[Data excerpts]
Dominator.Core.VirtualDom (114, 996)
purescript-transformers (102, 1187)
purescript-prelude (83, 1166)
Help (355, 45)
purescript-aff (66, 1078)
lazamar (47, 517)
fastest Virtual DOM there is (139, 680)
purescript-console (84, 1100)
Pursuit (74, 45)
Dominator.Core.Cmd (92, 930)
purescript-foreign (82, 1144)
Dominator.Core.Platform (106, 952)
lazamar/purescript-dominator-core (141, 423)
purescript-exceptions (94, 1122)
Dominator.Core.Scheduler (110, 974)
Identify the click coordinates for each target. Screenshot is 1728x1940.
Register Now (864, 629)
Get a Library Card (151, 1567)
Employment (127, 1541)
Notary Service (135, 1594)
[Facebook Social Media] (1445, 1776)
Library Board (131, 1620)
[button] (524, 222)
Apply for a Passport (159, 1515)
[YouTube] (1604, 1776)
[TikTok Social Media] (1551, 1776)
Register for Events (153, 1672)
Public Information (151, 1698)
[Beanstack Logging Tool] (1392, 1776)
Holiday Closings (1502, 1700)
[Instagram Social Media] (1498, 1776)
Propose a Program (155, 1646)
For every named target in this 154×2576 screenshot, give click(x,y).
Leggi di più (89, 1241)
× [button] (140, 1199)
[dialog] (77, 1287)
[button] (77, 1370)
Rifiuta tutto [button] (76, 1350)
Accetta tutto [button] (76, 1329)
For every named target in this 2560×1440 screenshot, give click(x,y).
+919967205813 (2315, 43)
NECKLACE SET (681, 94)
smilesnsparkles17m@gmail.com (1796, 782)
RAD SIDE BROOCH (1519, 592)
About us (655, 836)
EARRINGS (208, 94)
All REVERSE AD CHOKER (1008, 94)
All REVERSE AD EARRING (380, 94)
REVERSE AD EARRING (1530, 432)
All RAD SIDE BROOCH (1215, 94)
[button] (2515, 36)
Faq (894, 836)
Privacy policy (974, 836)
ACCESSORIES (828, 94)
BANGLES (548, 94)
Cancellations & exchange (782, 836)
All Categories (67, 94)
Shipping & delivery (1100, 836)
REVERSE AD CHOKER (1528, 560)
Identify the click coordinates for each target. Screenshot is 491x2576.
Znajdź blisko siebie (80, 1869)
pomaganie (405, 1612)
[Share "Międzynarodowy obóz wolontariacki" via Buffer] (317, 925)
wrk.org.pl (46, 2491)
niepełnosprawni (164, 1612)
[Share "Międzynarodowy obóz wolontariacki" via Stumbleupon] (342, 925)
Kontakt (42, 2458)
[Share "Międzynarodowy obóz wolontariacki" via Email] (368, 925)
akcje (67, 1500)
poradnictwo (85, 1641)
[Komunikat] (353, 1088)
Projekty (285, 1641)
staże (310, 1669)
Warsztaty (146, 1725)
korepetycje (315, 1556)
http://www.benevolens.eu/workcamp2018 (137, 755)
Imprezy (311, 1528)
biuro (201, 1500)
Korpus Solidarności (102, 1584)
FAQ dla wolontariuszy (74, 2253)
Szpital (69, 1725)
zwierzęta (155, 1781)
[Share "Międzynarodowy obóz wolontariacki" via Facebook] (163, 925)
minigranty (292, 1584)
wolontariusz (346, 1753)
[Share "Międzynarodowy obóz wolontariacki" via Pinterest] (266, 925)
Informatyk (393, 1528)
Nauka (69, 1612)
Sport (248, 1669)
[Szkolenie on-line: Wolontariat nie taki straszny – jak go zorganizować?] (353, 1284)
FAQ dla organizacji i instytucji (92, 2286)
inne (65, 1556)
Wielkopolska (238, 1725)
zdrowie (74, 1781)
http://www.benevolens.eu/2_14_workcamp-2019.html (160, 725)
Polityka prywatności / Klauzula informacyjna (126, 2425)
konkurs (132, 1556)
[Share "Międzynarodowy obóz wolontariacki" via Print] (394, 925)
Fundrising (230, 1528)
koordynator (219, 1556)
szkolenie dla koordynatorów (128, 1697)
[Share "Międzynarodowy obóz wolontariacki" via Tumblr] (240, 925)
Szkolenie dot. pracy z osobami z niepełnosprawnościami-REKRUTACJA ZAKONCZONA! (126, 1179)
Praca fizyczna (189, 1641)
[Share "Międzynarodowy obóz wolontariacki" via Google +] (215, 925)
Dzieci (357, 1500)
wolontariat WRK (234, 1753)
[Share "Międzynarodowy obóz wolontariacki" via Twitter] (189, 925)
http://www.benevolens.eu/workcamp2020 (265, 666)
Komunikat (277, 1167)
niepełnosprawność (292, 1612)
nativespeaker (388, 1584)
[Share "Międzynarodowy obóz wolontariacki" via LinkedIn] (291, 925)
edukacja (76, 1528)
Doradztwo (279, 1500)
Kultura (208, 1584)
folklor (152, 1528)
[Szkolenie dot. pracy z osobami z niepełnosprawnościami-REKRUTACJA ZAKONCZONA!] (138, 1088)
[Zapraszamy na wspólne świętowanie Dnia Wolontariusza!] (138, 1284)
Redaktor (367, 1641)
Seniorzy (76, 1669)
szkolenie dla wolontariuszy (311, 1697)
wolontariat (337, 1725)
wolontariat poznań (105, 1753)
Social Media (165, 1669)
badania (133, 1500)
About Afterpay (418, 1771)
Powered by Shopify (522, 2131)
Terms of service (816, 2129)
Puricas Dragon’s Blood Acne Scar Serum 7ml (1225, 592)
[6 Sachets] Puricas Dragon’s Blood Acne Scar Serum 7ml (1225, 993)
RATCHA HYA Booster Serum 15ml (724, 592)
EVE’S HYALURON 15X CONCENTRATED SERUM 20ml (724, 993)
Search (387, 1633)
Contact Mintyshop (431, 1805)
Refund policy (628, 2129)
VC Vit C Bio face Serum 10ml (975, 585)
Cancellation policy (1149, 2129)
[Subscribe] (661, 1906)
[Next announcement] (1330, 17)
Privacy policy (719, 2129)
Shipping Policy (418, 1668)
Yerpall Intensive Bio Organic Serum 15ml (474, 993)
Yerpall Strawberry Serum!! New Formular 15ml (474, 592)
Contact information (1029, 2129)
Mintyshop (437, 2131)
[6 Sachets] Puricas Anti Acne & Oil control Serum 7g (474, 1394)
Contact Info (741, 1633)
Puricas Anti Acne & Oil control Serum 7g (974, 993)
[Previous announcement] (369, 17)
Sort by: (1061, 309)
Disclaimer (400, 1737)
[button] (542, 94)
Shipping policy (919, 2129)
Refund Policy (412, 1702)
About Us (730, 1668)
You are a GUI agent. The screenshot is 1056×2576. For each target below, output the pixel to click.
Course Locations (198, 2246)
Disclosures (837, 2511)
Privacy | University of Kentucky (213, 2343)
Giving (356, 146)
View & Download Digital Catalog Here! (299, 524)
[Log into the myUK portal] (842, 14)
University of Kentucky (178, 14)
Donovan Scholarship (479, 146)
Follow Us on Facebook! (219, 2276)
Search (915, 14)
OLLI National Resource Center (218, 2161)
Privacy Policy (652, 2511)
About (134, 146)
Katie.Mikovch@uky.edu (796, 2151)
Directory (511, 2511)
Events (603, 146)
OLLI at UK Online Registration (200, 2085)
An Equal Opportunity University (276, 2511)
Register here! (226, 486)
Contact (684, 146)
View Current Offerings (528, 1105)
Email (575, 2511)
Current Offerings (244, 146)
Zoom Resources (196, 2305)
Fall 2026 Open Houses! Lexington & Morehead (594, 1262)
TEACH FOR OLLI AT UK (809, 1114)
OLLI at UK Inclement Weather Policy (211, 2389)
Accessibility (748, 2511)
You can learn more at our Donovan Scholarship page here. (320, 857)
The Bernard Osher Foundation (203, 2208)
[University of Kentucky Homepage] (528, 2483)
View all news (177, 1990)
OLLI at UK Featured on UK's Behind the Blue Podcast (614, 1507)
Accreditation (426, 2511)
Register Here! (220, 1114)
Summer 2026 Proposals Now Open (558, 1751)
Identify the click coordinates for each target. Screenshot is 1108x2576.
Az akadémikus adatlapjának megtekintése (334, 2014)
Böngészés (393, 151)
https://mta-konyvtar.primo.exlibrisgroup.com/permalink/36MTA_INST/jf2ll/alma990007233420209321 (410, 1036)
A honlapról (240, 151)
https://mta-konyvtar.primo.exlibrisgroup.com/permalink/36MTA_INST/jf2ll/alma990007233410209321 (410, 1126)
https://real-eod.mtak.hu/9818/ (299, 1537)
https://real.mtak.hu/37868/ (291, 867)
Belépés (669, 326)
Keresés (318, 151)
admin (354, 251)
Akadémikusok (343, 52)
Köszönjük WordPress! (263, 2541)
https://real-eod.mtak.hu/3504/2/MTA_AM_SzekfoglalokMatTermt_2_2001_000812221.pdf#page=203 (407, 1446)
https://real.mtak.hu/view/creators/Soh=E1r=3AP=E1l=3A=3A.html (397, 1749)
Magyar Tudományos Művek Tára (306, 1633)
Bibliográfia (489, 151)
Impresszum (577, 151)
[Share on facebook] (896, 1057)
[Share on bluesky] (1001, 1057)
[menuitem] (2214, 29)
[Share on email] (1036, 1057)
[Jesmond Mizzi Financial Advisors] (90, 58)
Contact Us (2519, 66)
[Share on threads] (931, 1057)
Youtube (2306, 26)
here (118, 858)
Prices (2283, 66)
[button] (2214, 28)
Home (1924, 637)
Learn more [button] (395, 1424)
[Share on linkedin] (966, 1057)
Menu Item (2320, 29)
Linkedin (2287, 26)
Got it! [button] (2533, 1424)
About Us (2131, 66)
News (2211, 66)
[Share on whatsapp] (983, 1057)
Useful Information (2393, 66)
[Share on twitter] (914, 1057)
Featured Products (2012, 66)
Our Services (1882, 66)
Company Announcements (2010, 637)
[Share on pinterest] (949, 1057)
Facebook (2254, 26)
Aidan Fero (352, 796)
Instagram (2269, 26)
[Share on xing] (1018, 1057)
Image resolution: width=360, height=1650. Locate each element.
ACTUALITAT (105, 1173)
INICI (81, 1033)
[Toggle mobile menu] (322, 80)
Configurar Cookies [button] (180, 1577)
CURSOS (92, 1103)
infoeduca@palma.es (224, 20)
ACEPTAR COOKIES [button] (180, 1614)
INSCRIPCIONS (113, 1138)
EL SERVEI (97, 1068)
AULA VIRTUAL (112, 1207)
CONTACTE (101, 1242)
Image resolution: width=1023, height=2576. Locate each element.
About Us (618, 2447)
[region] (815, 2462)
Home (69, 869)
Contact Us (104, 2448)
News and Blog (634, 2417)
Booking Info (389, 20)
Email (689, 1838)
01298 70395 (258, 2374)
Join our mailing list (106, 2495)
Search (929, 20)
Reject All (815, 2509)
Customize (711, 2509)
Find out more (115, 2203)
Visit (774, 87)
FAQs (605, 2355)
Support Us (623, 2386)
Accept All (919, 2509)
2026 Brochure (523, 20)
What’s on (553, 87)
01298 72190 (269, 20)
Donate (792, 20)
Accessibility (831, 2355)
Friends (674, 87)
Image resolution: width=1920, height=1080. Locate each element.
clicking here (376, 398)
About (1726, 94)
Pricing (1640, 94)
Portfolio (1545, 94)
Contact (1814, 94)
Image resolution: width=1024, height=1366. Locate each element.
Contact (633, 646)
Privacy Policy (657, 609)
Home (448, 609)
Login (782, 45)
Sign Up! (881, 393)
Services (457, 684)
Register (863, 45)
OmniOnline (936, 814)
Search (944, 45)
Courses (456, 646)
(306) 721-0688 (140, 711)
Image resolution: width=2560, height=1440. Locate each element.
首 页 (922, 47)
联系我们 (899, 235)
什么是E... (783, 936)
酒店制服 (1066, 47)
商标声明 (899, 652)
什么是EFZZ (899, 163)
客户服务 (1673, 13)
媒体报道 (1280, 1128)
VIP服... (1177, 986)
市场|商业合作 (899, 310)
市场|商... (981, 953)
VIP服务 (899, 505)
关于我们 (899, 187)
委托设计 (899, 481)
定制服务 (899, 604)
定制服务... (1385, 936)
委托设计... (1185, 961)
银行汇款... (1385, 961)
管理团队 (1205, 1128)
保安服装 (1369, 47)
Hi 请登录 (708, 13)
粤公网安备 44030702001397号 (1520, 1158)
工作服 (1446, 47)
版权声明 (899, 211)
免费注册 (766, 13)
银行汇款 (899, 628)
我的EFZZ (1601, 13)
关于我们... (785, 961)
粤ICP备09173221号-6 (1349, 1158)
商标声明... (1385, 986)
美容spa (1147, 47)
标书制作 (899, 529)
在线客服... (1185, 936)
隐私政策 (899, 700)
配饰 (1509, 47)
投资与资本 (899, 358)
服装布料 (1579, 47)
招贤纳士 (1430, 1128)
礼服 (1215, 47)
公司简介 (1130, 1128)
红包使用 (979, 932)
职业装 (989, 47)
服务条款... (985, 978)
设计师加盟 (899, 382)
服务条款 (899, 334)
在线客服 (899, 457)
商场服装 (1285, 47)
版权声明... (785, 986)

### [DESCRIPTION OF THE TASK]
Above are the records; repeat exactly the lines from the one holding "Image resolution: width=1023, height=2576." down to the one holding "(306) 721-0688 (140, 711)", end lines included.

### [SOLVED EXERCISE]
Image resolution: width=1023, height=2576. Locate each element.
About Us (618, 2447)
[region] (815, 2462)
Home (69, 869)
Contact Us (104, 2448)
News and Blog (634, 2417)
Booking Info (389, 20)
Email (689, 1838)
01298 70395 (258, 2374)
Join our mailing list (106, 2495)
Search (929, 20)
Reject All (815, 2509)
Customize (711, 2509)
Find out more (115, 2203)
Visit (774, 87)
FAQs (605, 2355)
Support Us (623, 2386)
Accept All (919, 2509)
2026 Brochure (523, 20)
What’s on (553, 87)
01298 72190 (269, 20)
Donate (792, 20)
Accessibility (831, 2355)
Friends (674, 87)
Image resolution: width=1920, height=1080. Locate each element.
clicking here (376, 398)
About (1726, 94)
Pricing (1640, 94)
Portfolio (1545, 94)
Contact (1814, 94)
Image resolution: width=1024, height=1366. Locate each element.
Contact (633, 646)
Privacy Policy (657, 609)
Home (448, 609)
Login (782, 45)
Sign Up! (881, 393)
Services (457, 684)
Register (863, 45)
OmniOnline (936, 814)
Search (944, 45)
Courses (456, 646)
(306) 721-0688 (140, 711)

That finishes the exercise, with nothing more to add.